Caught in the Middle: Life as an Analyst in 2022

Mikkel Dengsøe
4 min readMar 5, 2022

--

Should analysts be technical and build data pipelines or should they focus on answering business questions? When I speak to data leaders, data roles are converging around data engineer, analytics engineer, data analyst, data scientist and machine learning engineer.

One role still means different things to different people. The analyst.

In some companies analysts work end-end, build data models in dbt, write tests and monitor jobs in Airflow.

In other companies, analysts solely focus on business problems, dashboards and insights while analytics engineers are responsible for data models.

Image by Author

Life as an analyst in 2022

We expect much more from analysts today than we did just five years ago. As companies become more data driven, we rely on analysts to tell us what to do (sometimes too much). At the same time, data is more complex and comes from dozens of systems which has led to data teams starting to adopt engineering best practices such as testing, version control and CI/CD.

If you’re an analyst this means that you’re often caught in the middle. You’re expected to both have a good understanding of how the business works as well as a deep technical understanding.

In other words, the data analyst role has never been harder.

Analyst in 2015

  • You worked in Excel, used a BI tool and perhaps wrote some SQL that you learned on www.w3schools.com and saved the scripts locally on your desktop
  • You worked on clearly defined OLAP cubes that were made by the BI team and if you wanted to add new columns you’d have to wait for weeks for the BI team to add them
  • You spent a lot of time updating spreadsheets and PDF reports for the weekly KPI review meeting. This was tedious but also helped you develop an intuition for the numbers

Analyst in 2022

  • Your company uses a modern data stack and you’re pulled into everything from writing tests in dbt to debugging Airflow pipelines. At the same time you’re expected to stay close to business problems
  • Your company uses ELT instead of ETL and all the data you’d ever dream of is easily available. But with so much data you’re struggling to stay on top of the pipelines and data quality has become a real issue. Metrics are defined all over the place and you’re drowning in Slack alerts from dbt and Airflow and don’t know which ones to pay attention to
  • People keep asking you to read an article about a new concept called the Data Mesh but you don’t really get what it’s about

Being an analyst in 2022 is more exciting but it’s far from perfect.
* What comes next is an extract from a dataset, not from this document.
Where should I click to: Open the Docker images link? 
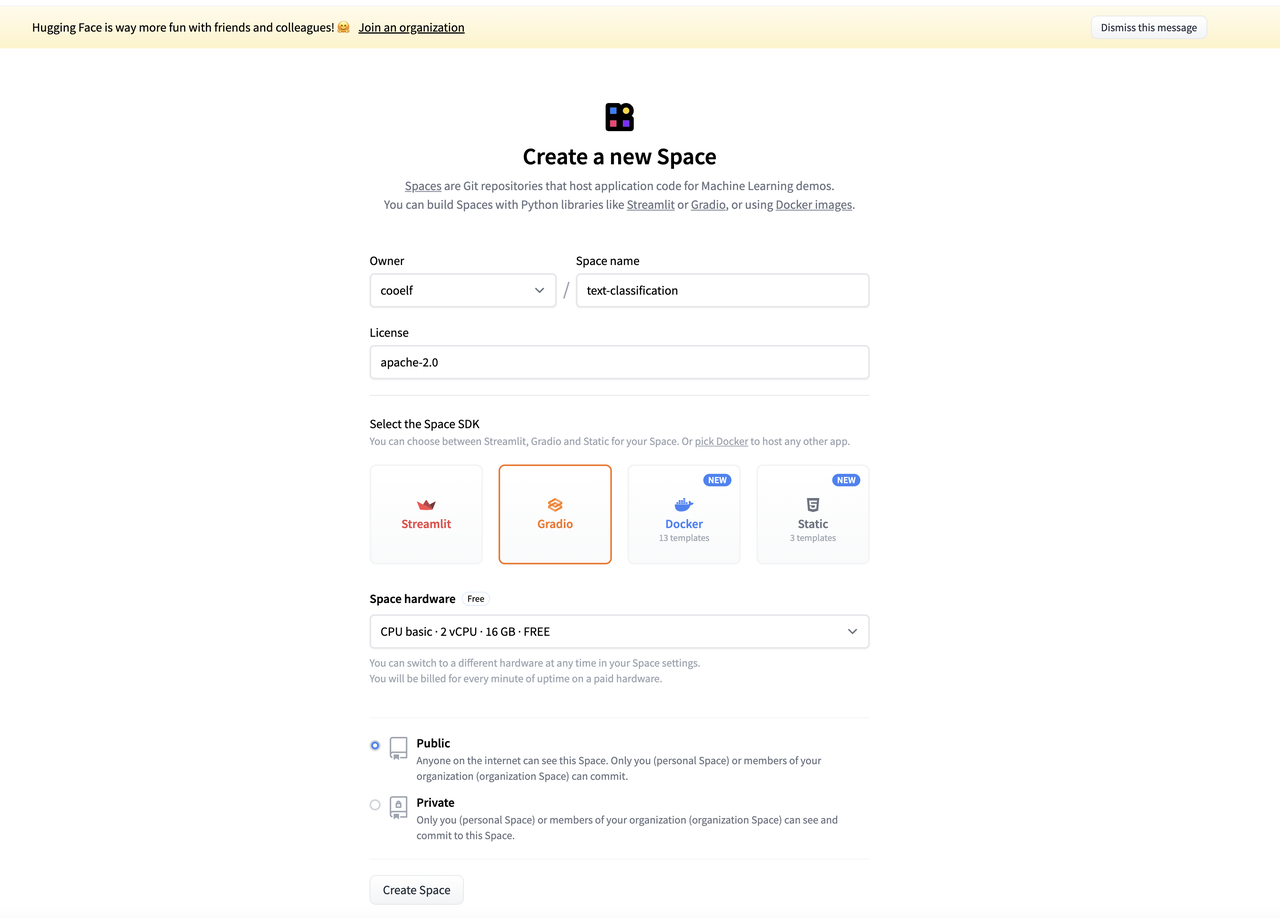point(814,204)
We’re risking making the data industry look too daunting to new analysts just starting out. In my experience some of the best analysts often come from unexpected places. New data tools should reduce the barriers to enter the data industry, not increase them

Should analysts own data pipelines

Maybe. If it means that they can unblock themselves and work faster, then yes. If it means that they’re removed a step further from understanding the business and spend most of their time on technical work, then no.
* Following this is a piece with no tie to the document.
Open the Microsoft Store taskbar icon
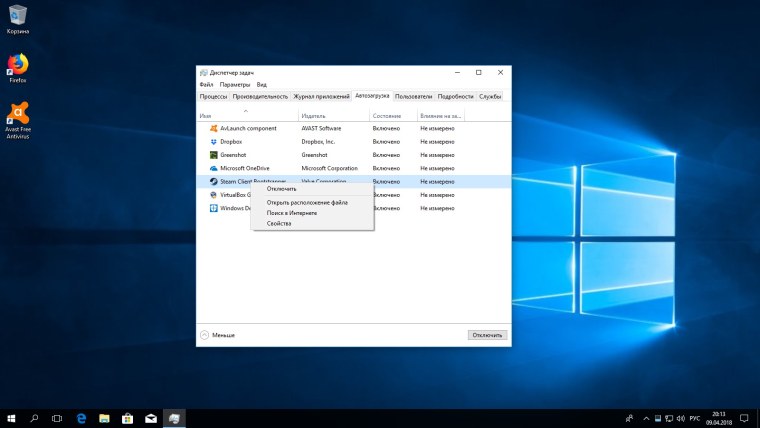The height and width of the screenshot is (428, 760). 127,417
Reasons for having analysts own data pipelines

  • They’re not reliant on analytics engineers to unblock them to get the data they need
  • They up-skill on technical tools and develop an engineering-like way of thinking about data
  • They’re more likely to take responsibility for the quality of the data they work with
  • They can have a seat at the engineering table and be part of helping shape how new products should be designed from a data lens

Reasons for having analysts solely focus on insights, analysis and dashboards

  • They have more time to do investigative Sherlock Holmes like work
  • Analytics engineers and data engineers can do what they do best and make sure data pipelines are high quality and consistent
  • Some of the best analysts I’ve seen have self-taught data skills to solve specific problems they faced in a sales or operations role. If we make the barrier to enter the data space too high with complex tools and workflows this becomes increasingly unlikely

Wish list

We’re at a crossroad and while there’s been some exciting developments in the data tooling space I have three items on my data Christmas wish list

  • Tools to augment the data workflow. With the modern data stack, data people have to spend too long debugging what went wrong when a dbt test fails or when trying to asses the downstream impact of changing a column in a data model
  • One place to define metrics. dbt announced metrics at Coalesce last week. This will be the future and having metrics defined in one place will make it much easier to keep one set of metrics that’s used throughout the company
  • Tools that get out of the way. Data tooling should be so good that analysts spend 90% of their time on insights instead of 90% of their time on debugging data models and checking errors in dbt or Airflow

Watching talks such as last week’s Building an Open Source Data Stack with Katie from Lightdash makes me hopeful that many tools are heading in this direction.